• ASSIGNMENT: Using the entries that follow, write out the line containing "Open the dropdown left of the HN field", the line containing "Expand the 'Add environment variables' step", and every line between them, exactly and nothing else.

• INPUT FOR THIS TASK:
□ □ □ □

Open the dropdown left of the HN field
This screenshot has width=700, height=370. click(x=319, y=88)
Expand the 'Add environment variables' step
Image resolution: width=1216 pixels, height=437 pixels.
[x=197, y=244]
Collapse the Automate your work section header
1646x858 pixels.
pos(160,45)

□ □ □ □

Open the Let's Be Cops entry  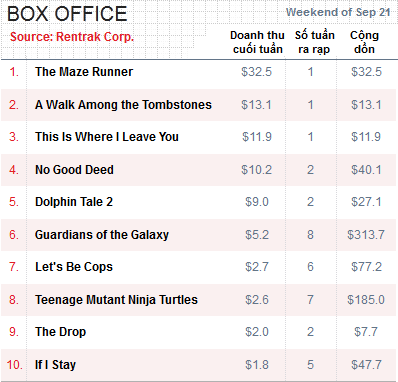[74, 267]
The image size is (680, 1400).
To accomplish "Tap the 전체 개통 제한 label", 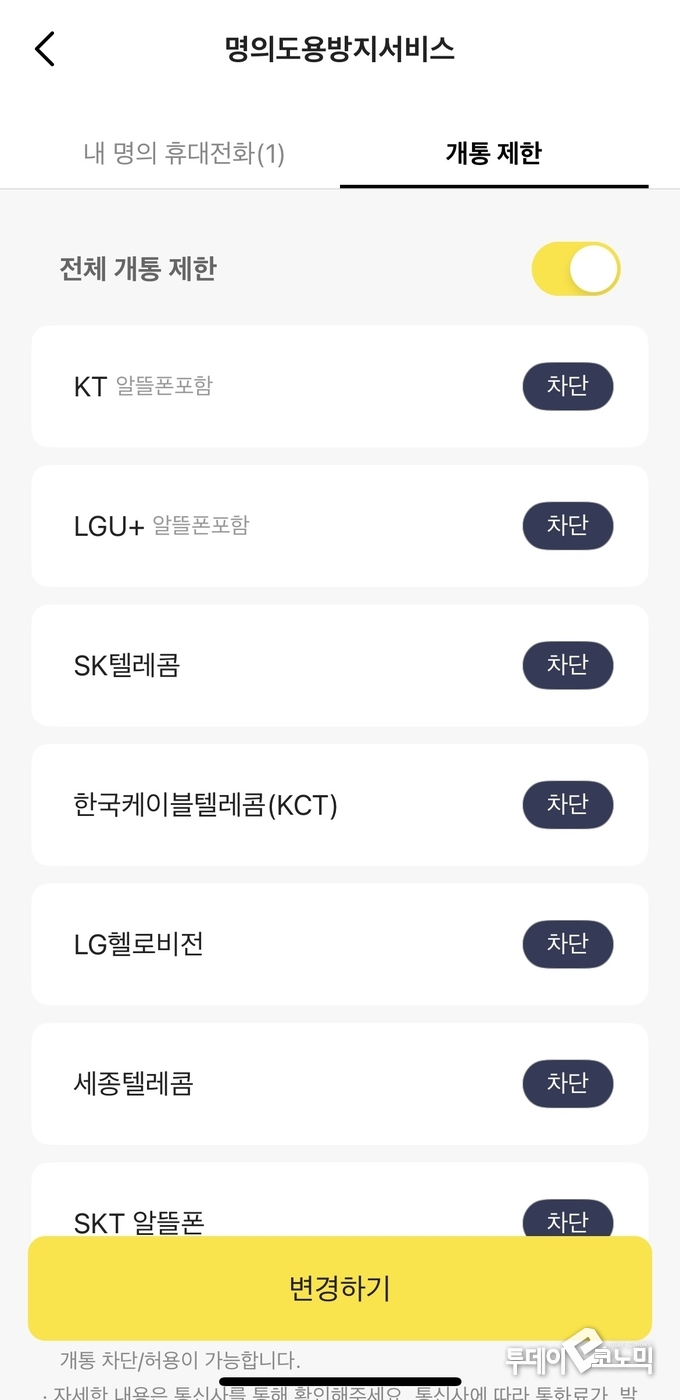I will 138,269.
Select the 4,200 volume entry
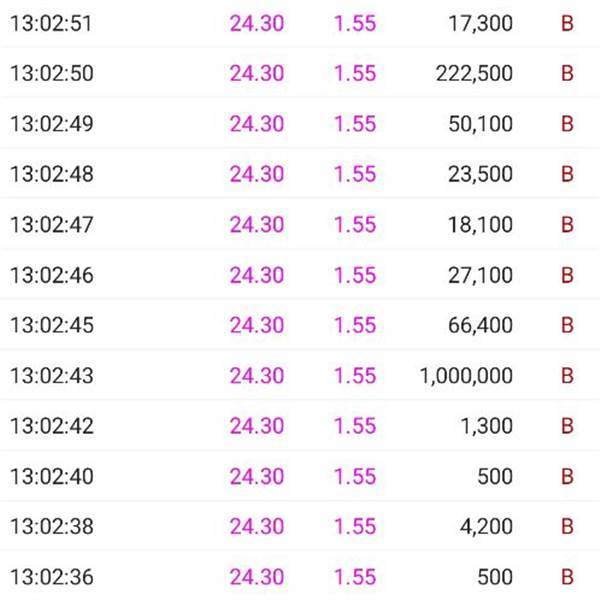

□ □ □ □

• EXERCISE OUTPUT:
Open the dropdown left of the HN field
This screenshot has width=700, height=370. click(x=319, y=88)
Expand the 'Add environment variables' step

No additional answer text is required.